Schools can help make prom season less likely to turn racist and exclusionary by modeling acceptance and readiness to have the hard talks, the ones that are uncomfortable but necessary. Maybe that would help to prevent incidents like the 2015 "promposal" in which a senior made his move with a costume explosive vest and a sign that said he was "the bomb." The student, who described himself as Middle Eastern, said that he found the resulting suspension racist; he didn't believe other students would have faced the same consequences.
Willingness to sit with discomfort is critical, something 18-year-old Keziah Daum learned after tweeting prom photos of herself wearing a traditional Chinese outfit (despite her lack of Chinese ancestry). Her tweets went viral worldwide and provoked an enormous debate about cultural appropriation. Daum told Buzzfeed, "I never imagined a simple rite of passage such as a prom would cause a discussion reaching many parts of the world. ... Perhaps it is an important discussion we need to have."
She's more right than she probably knows. We need to confront stereotypes, address where they come from and think about what they mean now. As a high school teacher, I've seen my students squirm when we read "To Kill a Mockingbird." But when I recently asked them whether they felt the book still had a place in the curriculum, almost all of them said "yes" because it showed them a time in history that we needed to grow past and, in doing so, forced conversations about race issues today.

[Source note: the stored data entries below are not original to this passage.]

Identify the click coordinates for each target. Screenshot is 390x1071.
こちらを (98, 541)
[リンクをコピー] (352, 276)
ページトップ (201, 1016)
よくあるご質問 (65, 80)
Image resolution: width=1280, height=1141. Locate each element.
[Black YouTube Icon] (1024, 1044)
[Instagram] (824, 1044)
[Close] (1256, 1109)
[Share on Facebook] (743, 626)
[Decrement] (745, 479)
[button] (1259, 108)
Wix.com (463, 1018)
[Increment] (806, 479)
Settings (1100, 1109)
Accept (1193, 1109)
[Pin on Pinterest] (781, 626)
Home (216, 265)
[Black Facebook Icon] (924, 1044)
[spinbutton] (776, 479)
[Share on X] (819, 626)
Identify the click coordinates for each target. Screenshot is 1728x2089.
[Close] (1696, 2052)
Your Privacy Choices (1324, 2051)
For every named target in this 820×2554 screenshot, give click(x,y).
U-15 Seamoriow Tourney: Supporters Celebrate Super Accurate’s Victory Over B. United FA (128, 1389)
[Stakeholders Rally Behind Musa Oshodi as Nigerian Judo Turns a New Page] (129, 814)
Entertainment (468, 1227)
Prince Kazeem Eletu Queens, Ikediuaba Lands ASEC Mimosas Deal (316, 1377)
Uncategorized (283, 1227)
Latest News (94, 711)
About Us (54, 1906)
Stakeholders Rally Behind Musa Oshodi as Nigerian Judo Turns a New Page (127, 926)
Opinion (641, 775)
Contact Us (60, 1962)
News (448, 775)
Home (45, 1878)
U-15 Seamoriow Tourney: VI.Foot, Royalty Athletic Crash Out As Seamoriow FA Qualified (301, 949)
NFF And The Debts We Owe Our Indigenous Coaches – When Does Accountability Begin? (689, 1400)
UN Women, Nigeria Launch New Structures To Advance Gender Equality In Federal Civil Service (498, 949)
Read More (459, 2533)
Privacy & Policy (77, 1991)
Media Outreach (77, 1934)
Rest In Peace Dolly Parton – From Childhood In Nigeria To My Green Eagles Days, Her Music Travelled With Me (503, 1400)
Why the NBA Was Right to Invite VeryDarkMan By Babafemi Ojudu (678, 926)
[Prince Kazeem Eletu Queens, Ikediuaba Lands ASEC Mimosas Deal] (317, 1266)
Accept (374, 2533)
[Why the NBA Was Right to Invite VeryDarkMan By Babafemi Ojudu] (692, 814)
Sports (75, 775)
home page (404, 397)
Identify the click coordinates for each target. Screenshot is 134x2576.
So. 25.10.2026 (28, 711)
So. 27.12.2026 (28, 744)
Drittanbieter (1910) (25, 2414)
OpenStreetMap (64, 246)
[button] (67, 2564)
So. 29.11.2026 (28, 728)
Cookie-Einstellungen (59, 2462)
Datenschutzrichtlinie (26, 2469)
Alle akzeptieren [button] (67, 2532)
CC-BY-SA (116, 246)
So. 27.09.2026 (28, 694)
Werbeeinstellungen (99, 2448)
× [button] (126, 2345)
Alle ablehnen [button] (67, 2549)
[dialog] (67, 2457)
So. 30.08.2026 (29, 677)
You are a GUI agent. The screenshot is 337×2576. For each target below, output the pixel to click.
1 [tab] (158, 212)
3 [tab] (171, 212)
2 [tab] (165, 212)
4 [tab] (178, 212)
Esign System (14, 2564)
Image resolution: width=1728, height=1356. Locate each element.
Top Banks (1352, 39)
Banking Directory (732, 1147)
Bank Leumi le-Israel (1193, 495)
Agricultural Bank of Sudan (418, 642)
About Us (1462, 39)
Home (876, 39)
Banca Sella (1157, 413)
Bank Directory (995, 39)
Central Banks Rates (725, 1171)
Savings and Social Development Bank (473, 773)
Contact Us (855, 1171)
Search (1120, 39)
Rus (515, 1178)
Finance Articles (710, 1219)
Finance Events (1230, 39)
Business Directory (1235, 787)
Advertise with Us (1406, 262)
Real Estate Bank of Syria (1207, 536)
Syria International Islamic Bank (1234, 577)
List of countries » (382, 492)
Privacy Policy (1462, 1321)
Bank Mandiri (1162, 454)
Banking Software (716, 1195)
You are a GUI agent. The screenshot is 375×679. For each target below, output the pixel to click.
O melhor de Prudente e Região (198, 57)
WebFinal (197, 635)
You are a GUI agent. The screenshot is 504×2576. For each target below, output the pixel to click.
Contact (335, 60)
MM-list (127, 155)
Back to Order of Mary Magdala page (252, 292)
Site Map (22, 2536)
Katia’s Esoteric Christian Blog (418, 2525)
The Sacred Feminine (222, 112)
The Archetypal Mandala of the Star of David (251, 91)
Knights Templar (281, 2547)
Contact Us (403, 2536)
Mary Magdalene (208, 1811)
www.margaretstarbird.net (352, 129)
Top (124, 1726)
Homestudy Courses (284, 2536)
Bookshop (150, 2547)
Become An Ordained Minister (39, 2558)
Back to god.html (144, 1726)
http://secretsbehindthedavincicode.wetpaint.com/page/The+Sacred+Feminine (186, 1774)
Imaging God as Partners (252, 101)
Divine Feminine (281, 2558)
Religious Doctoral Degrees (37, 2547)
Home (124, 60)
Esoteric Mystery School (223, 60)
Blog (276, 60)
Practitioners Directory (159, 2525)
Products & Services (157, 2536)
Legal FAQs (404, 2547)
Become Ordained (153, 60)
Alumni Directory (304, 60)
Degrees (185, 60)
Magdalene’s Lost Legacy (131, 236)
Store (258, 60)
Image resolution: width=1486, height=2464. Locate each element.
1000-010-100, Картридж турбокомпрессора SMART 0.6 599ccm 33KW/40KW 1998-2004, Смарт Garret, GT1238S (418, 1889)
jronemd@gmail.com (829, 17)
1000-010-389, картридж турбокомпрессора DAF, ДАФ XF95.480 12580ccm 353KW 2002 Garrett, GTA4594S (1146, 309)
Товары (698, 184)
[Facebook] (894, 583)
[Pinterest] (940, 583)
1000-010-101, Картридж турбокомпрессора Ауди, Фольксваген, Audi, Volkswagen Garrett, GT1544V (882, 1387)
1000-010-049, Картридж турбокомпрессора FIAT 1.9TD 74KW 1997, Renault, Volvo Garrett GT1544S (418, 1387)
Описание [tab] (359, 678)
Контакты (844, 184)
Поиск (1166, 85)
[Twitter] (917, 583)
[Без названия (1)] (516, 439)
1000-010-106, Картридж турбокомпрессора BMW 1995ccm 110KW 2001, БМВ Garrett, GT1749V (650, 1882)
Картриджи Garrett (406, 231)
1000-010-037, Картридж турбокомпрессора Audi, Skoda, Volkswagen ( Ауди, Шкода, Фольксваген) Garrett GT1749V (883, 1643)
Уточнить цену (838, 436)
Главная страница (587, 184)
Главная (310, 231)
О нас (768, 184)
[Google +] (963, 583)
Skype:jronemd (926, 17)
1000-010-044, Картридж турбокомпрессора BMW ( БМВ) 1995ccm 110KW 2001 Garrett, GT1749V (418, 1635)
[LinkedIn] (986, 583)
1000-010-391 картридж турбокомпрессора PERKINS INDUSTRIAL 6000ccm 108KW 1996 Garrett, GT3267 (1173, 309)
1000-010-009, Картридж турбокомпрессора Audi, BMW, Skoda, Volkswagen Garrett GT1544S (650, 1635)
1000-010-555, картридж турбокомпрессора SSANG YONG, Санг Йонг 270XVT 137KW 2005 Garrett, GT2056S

Adults in all parts of a kid's life -- school, sports, religious organizations or elsewhere -- need to be prepared to make ourselves vulnerable and speak up personally about racism. Yes, calling out prejudiced thinking on social media helps, but talking privately is likelier to lead to a real dialogue and not just internet posturing.
It's not an easy thing to do. I don't have the same views on immigration as other members of my family, for instance -- and we've had occasions when talk has grown heated. But our private conversations are way more productive than the back-and-forth feuds that develop on Facebook or Twitter. I've learned that we understand each other face-to-face in a way that we can't seem to online.
We can't be different people online from who we are in person. As a teacher and parent, I can imagine the backlash that would tear through my community if a "promposal" here involved Chinese food, fried chicken and watermelon, or references to cotton. When I looked at these incidents now documented forever on the internet, picture after picture of smiling prejudice, I thought, why are these girls standing there condoning this? Their beaming acceptance was as disturbing as -- maybe more than -- the misguided thinking behind the proposals. Sure, they're thrilled to be going to the prom, anticipating the thrill of being princess for a night. But at the cost of someone else's dignity? Prom is supposed to be a magical event; it doesn't take that much effort to exercise a small bit of empathy and consider how that "joke" kills the magic for others.
It's not being "overly sensitive" or "politically correct" to say that these purposefully public declarations are hurtful. They lead people to take sides, excusing or condemning, but inevitably dividing. And for what? For an invitation meant to inspire admiration and envy on social media. For a dance that is supposed to be a crowning celebration of an education completed. Clearly, we all have a lot more to learn and a lot more work to do.